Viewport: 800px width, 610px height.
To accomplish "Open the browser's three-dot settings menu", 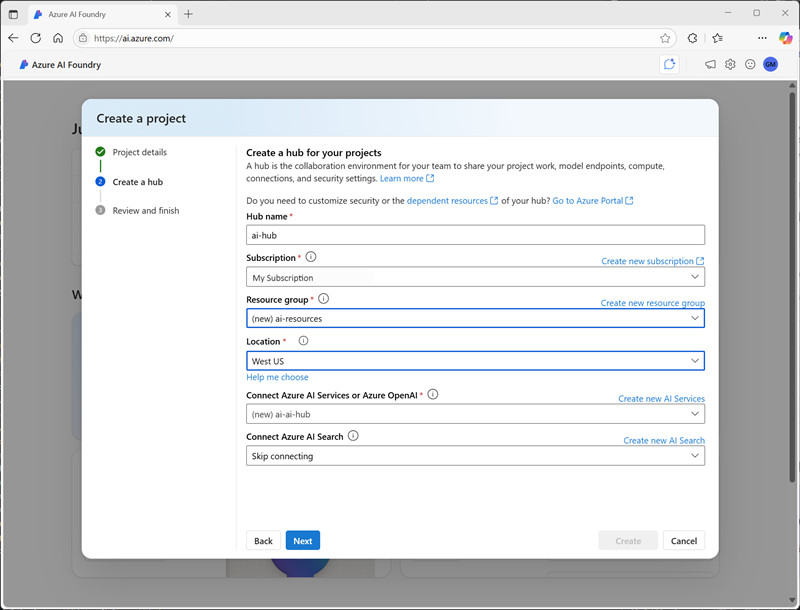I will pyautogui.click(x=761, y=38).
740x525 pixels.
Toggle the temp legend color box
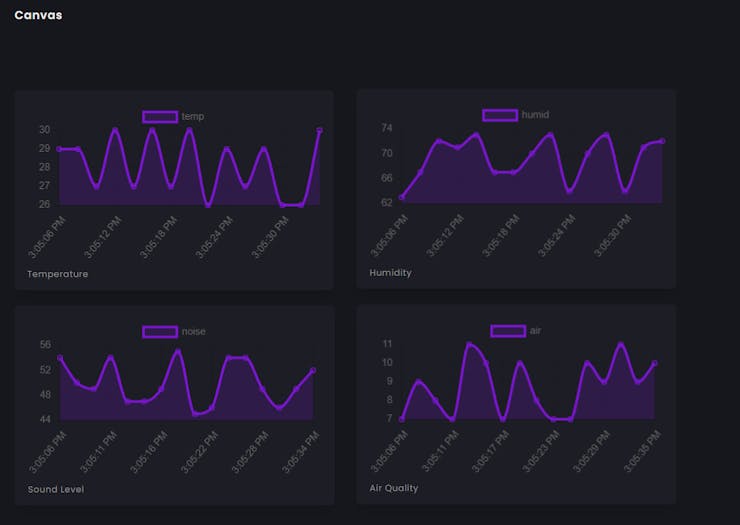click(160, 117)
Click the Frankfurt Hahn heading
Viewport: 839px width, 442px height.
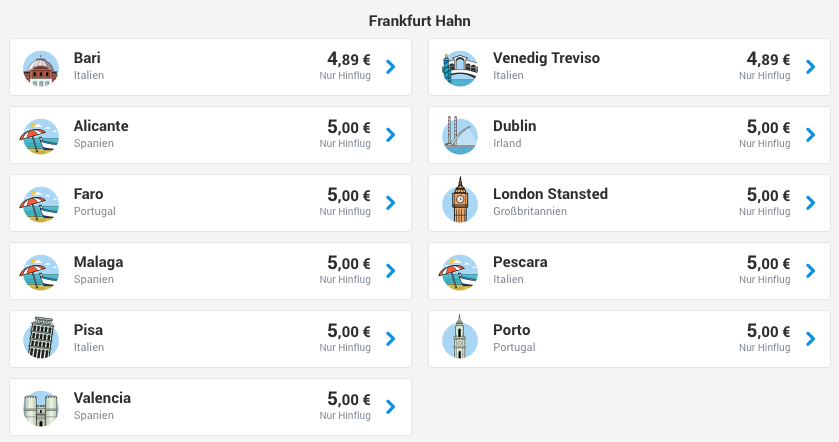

* * *

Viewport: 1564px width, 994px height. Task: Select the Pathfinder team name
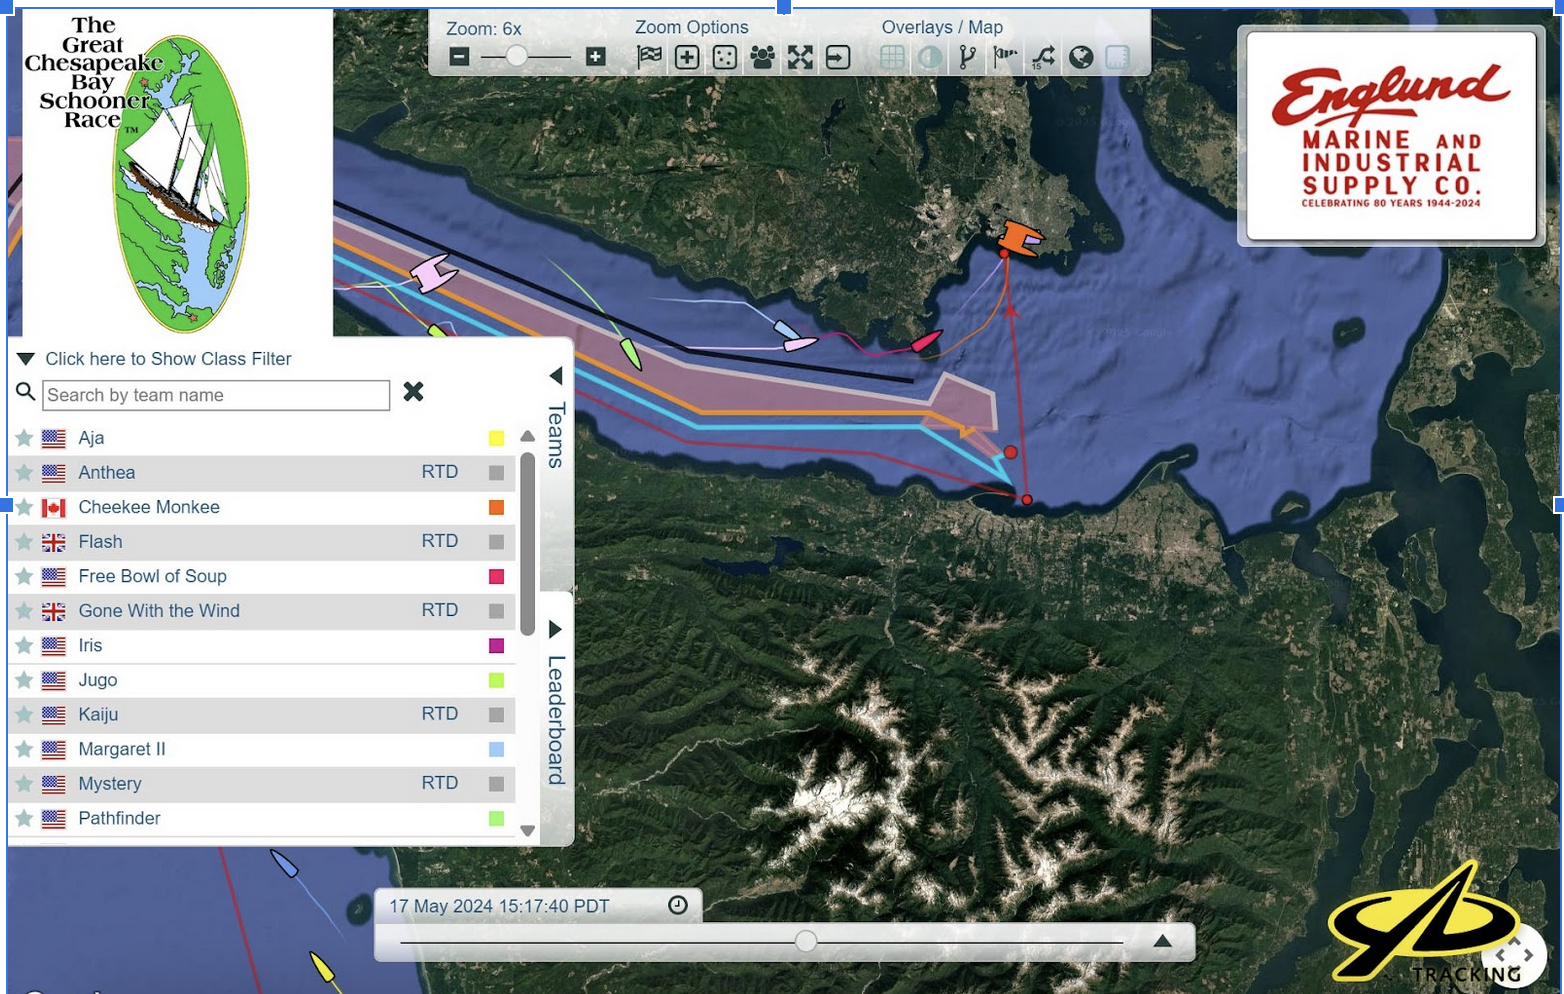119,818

→ Exercise:
Starting with the line that has "Toggle the temp legend color box" and ending with the line that has "Viewport: 839px width, 442px height.", repeat the lines above exactly, omitting every picture.

→ Exercise output:
Toggle the temp legend color box
click(160, 117)
Click the Frankfurt Hahn heading
Viewport: 839px width, 442px height.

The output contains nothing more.